• **Required work**:
Please set down only the lines below starting with the line with "You are a computer-use agent. Image" and going on through the line with "Task: Click the orange", verbatim and without pictures.

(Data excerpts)
+ + + +

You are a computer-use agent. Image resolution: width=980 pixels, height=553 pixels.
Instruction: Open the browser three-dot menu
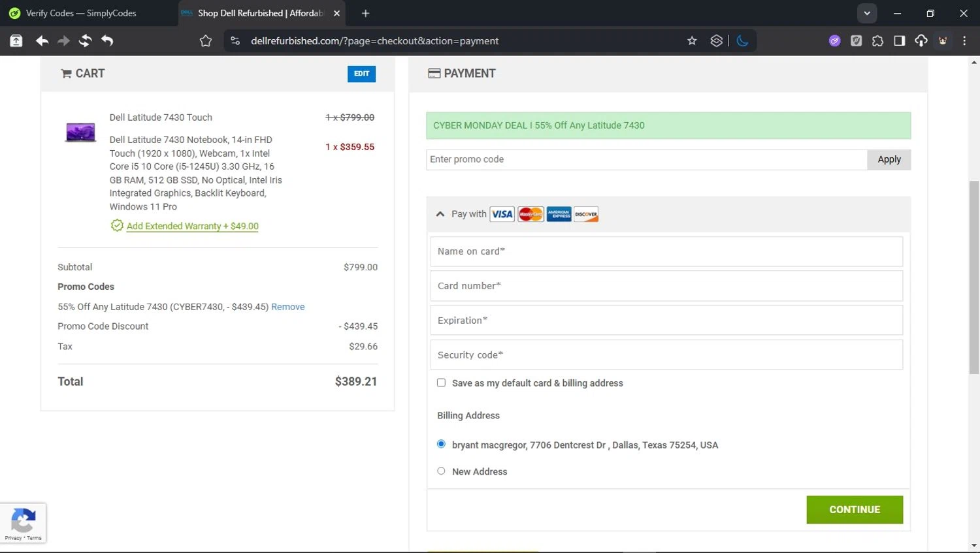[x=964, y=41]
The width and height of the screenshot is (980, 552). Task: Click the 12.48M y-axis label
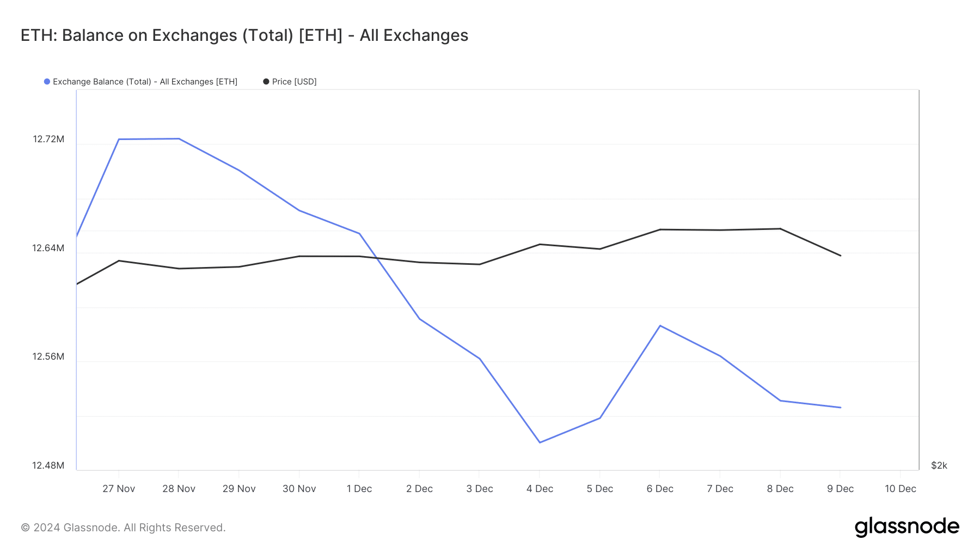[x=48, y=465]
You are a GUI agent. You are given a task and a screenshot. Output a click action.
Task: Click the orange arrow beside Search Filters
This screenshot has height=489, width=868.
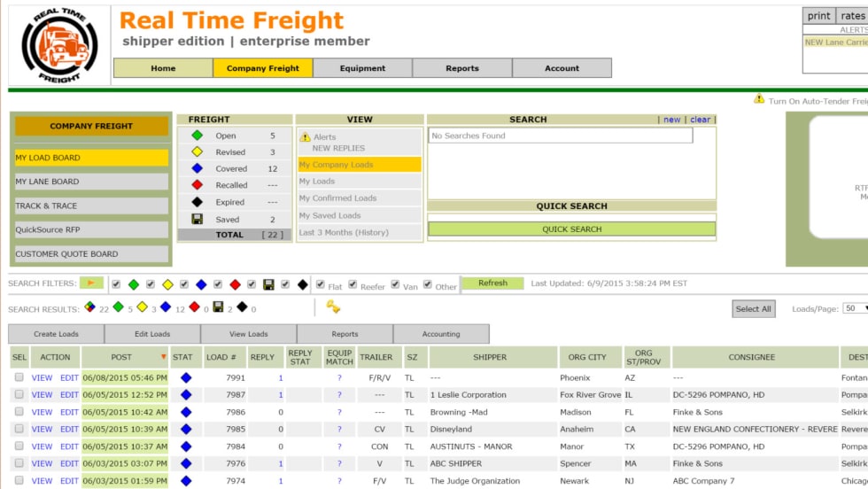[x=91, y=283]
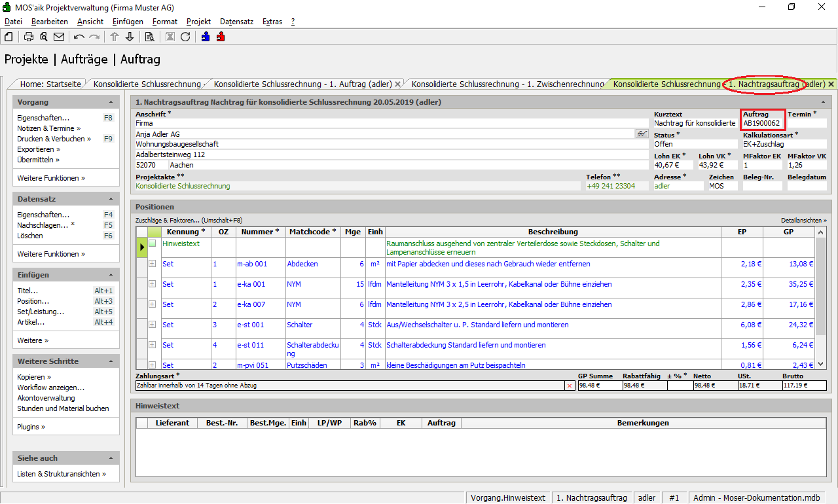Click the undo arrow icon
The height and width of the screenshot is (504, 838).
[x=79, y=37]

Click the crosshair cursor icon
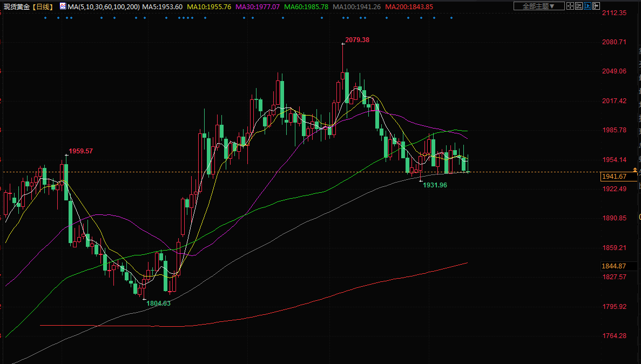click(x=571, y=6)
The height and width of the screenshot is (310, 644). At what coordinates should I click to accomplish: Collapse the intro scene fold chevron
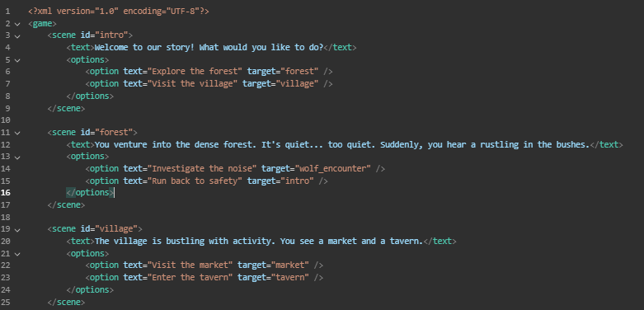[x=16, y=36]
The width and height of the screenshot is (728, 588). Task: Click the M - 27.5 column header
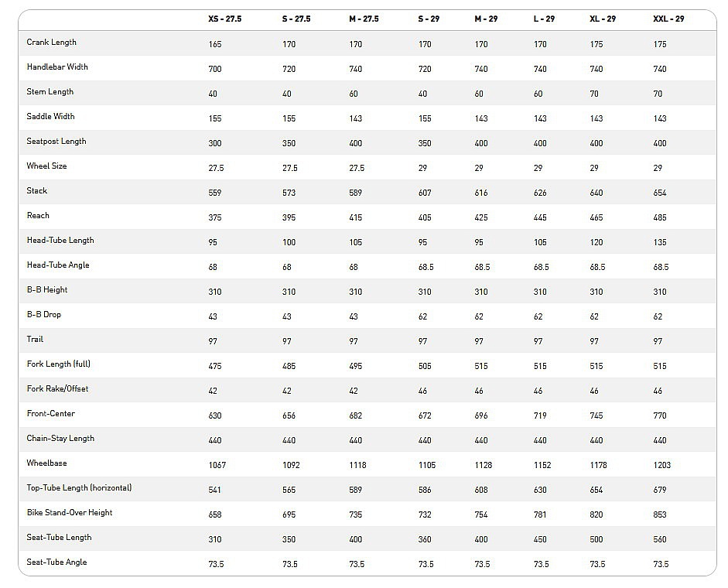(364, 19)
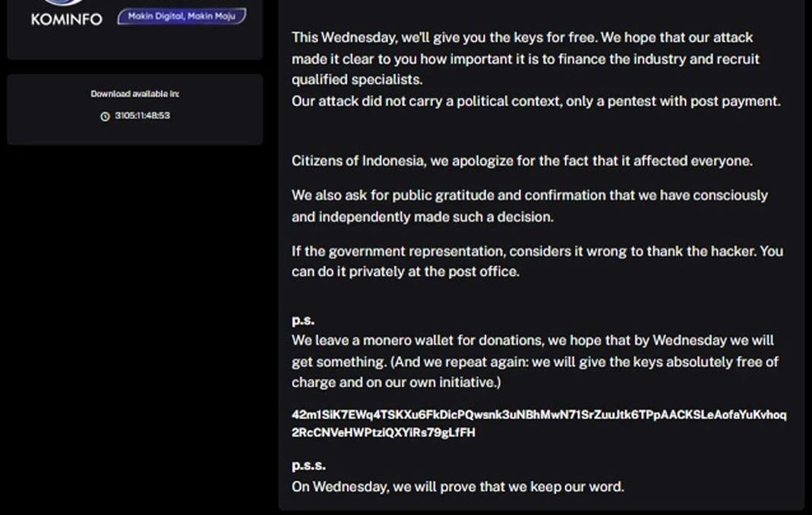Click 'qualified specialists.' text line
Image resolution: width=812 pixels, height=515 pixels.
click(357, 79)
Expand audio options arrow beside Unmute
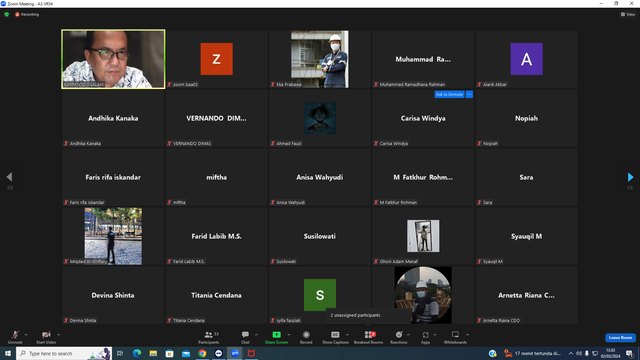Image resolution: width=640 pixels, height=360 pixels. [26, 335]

+ + + +

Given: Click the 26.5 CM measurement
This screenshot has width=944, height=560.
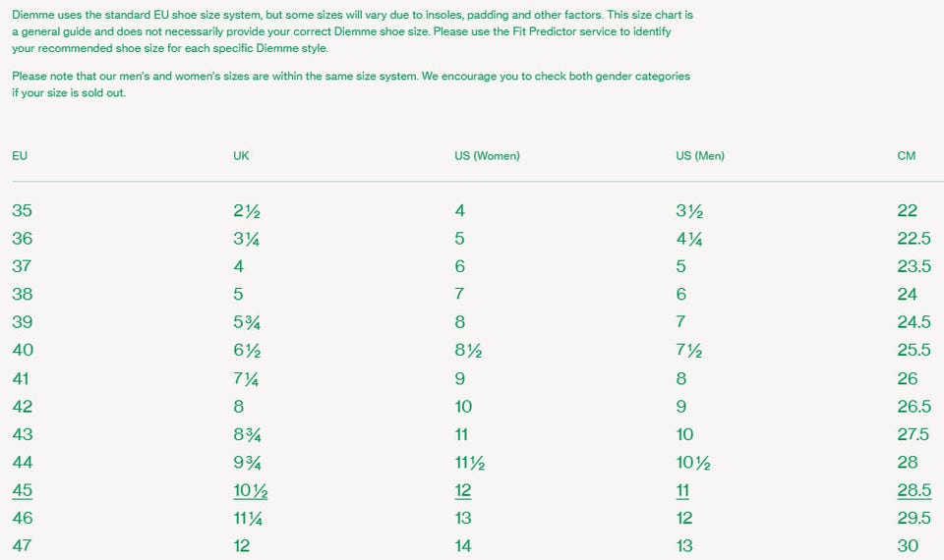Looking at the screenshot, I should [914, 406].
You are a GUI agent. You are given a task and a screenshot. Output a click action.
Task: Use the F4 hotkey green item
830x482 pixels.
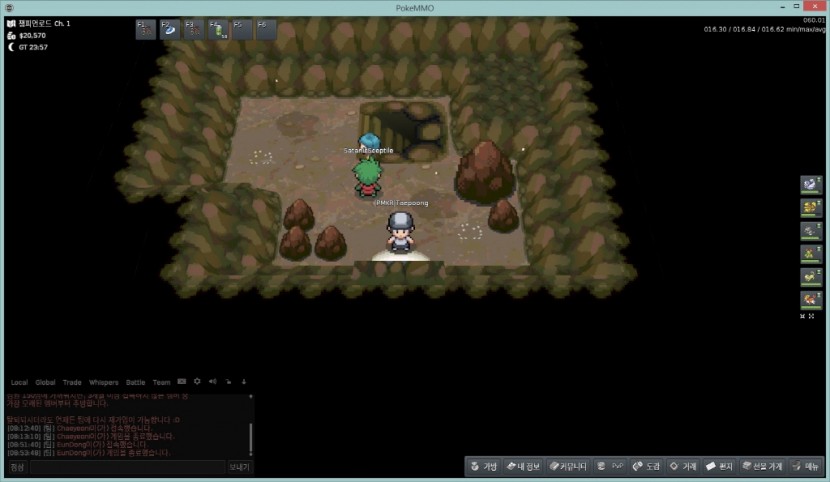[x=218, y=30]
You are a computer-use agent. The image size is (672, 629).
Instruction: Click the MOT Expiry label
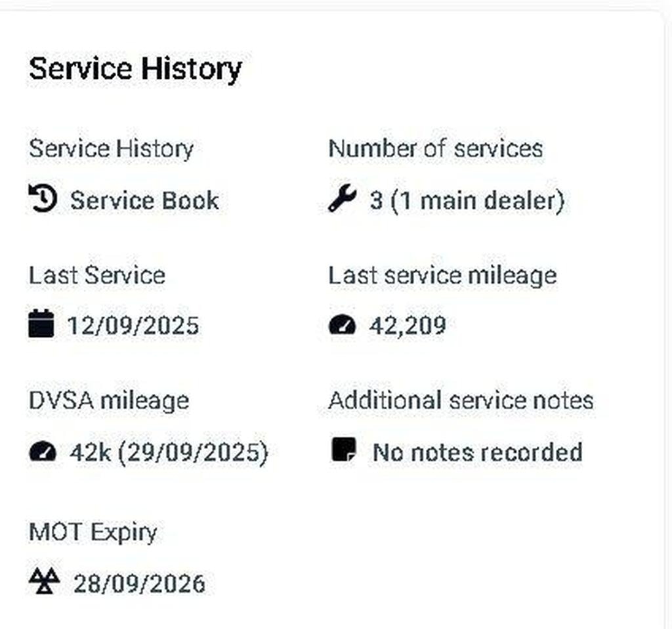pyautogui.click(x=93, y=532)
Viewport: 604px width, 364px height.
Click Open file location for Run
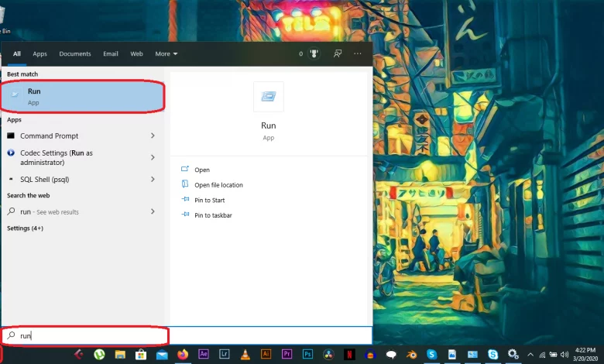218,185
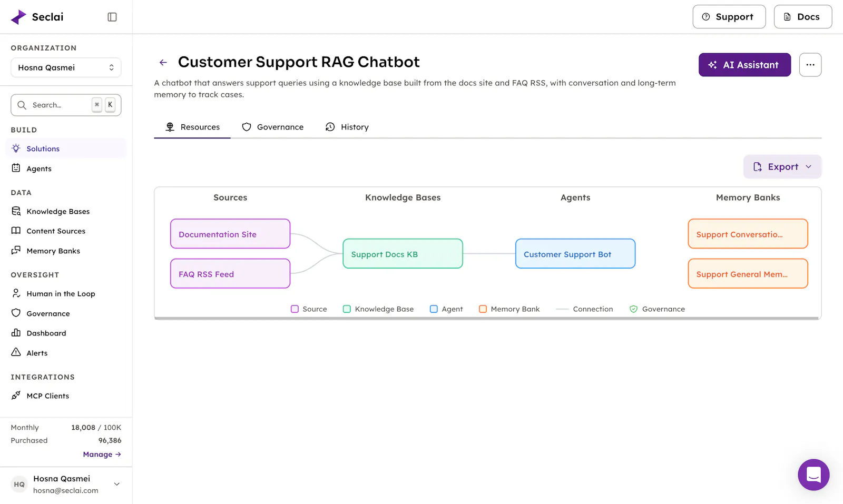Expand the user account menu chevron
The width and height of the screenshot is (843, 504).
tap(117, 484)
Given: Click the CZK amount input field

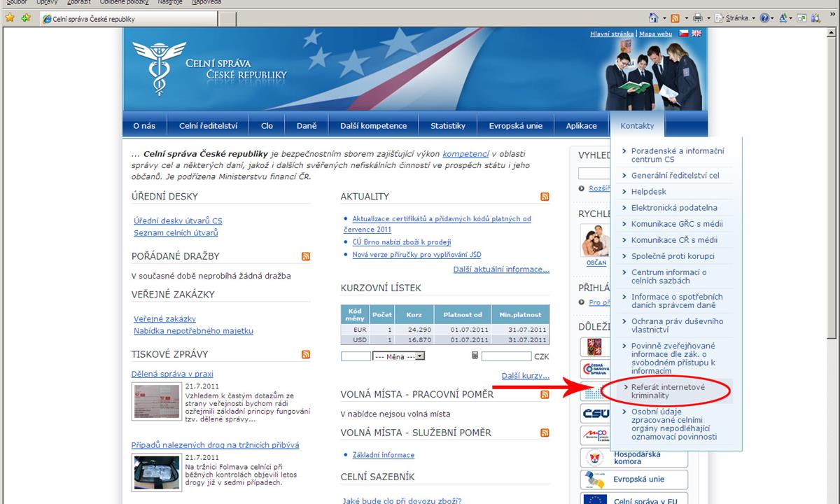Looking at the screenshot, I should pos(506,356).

+ + + +

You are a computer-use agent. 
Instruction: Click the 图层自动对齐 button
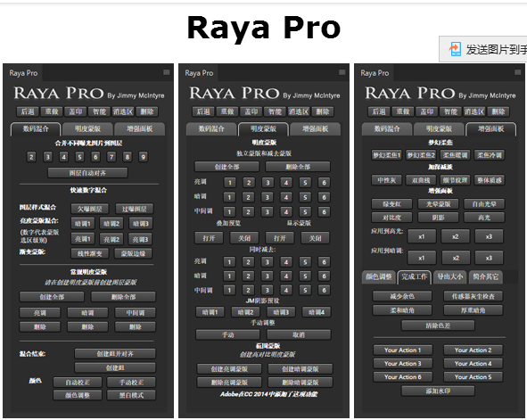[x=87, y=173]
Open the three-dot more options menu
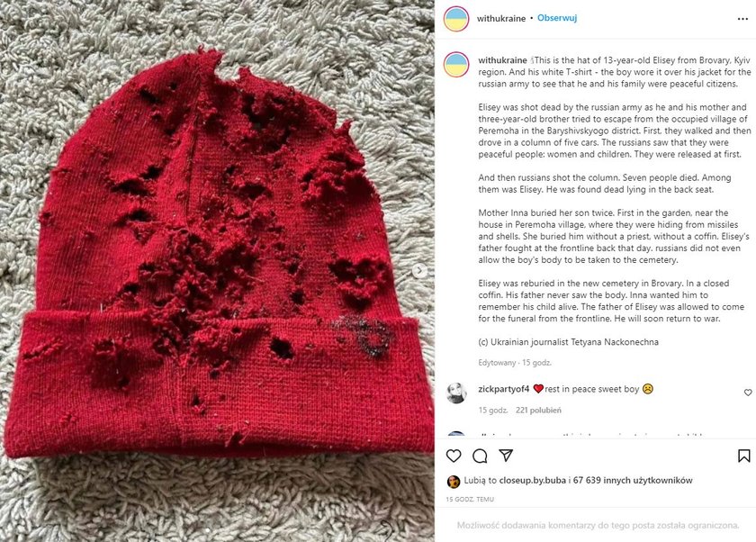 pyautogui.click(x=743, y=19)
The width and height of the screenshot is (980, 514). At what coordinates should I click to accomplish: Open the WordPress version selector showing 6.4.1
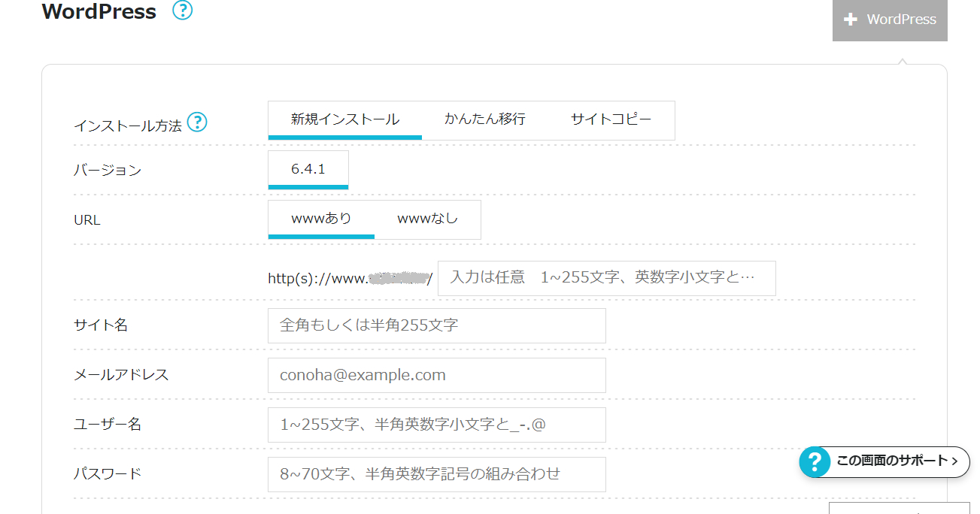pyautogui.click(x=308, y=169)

+ + + +

• **Result for this exercise**:
You are a computer-use agent. Image resolution: width=980 pixels, height=553 pixels.
Instruction: Open the browser three-dot menu
[x=964, y=41]
The width and height of the screenshot is (980, 552). Task: Click the 12.48M y-axis label
[x=48, y=465]
You are a GUI agent. You are given a task and a screenshot. Output a click action.
Task: Click the orange arrow beside Search Filters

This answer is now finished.